AIM: Please revise the items below, changing every "computer-use agent" to "screen navigation assistant" and leaving the rest untouched.

SUPPLIED INFORMATION:
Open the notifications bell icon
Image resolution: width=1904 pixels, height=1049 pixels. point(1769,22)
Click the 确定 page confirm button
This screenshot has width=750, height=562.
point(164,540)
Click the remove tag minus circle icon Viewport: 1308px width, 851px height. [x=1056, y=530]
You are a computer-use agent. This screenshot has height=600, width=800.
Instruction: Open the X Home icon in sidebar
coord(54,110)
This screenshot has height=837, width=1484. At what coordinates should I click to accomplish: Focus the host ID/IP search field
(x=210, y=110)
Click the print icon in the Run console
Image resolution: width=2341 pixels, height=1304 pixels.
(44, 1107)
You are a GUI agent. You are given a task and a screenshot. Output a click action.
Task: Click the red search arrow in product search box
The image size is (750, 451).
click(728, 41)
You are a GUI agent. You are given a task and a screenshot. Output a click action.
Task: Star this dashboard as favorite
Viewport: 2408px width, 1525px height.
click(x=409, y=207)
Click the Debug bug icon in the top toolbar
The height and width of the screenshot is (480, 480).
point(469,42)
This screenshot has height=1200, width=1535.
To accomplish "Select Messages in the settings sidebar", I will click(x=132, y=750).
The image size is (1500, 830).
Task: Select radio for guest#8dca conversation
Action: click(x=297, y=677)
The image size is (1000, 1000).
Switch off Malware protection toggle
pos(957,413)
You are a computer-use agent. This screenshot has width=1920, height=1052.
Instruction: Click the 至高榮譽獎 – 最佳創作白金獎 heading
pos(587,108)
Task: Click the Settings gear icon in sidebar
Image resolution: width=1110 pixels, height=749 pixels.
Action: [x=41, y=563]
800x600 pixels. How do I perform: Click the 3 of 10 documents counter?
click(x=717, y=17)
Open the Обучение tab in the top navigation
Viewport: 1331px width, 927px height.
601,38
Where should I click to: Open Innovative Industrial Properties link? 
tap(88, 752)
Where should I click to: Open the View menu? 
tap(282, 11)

FINAL ANSWER:
Open the notifications bell icon
Image resolution: width=1904 pixels, height=1049 pixels. point(1769,22)
Click the 确定 page confirm button
This screenshot has width=750, height=562.
point(164,540)
Click the remove tag minus circle icon Viewport: 1308px width, 851px height. [x=1056, y=530]
You are a screen navigation assistant. This screenshot has height=600, width=800.
Instruction: Open the X Home icon in sidebar
coord(54,110)
This screenshot has height=837, width=1484. At what coordinates should I click to accomplish: Focus the host ID/IP search field
(x=210, y=110)
Click the print icon in the Run console
Image resolution: width=2341 pixels, height=1304 pixels.
(44, 1107)
You are a GUI agent. You are given a task and a screenshot. Output a click action.
Task: Click the red search arrow in product search box
The image size is (750, 451).
click(728, 41)
You are a GUI agent. You are given a task and a screenshot. Output a click action.
Task: Star this dashboard as favorite
Viewport: 2408px width, 1525px height.
click(x=409, y=207)
Click the Debug bug icon in the top toolbar
The height and width of the screenshot is (480, 480).
point(469,42)
This screenshot has height=1200, width=1535.
To accomplish "Select Messages in the settings sidebar", I will click(x=132, y=750).
The image size is (1500, 830).
Task: Select radio for guest#8dca conversation
Action: click(x=297, y=677)
The image size is (1000, 1000).
Switch off Malware protection toggle
pos(957,413)
You are a screen navigation assistant. This screenshot has width=1920, height=1052.
Instruction: Click the 至高榮譽獎 – 最佳創作白金獎 heading
pos(587,108)
Task: Click the Settings gear icon in sidebar
Image resolution: width=1110 pixels, height=749 pixels.
Action: [x=41, y=563]
800x600 pixels. How do I perform: Click the 3 of 10 documents counter?
click(x=717, y=17)
Open the Обучение tab in the top navigation
Viewport: 1331px width, 927px height.
601,38
Where should I click to: Open Innovative Industrial Properties link? 
tap(88, 752)
Where should I click to: Open the View menu? 
tap(282, 11)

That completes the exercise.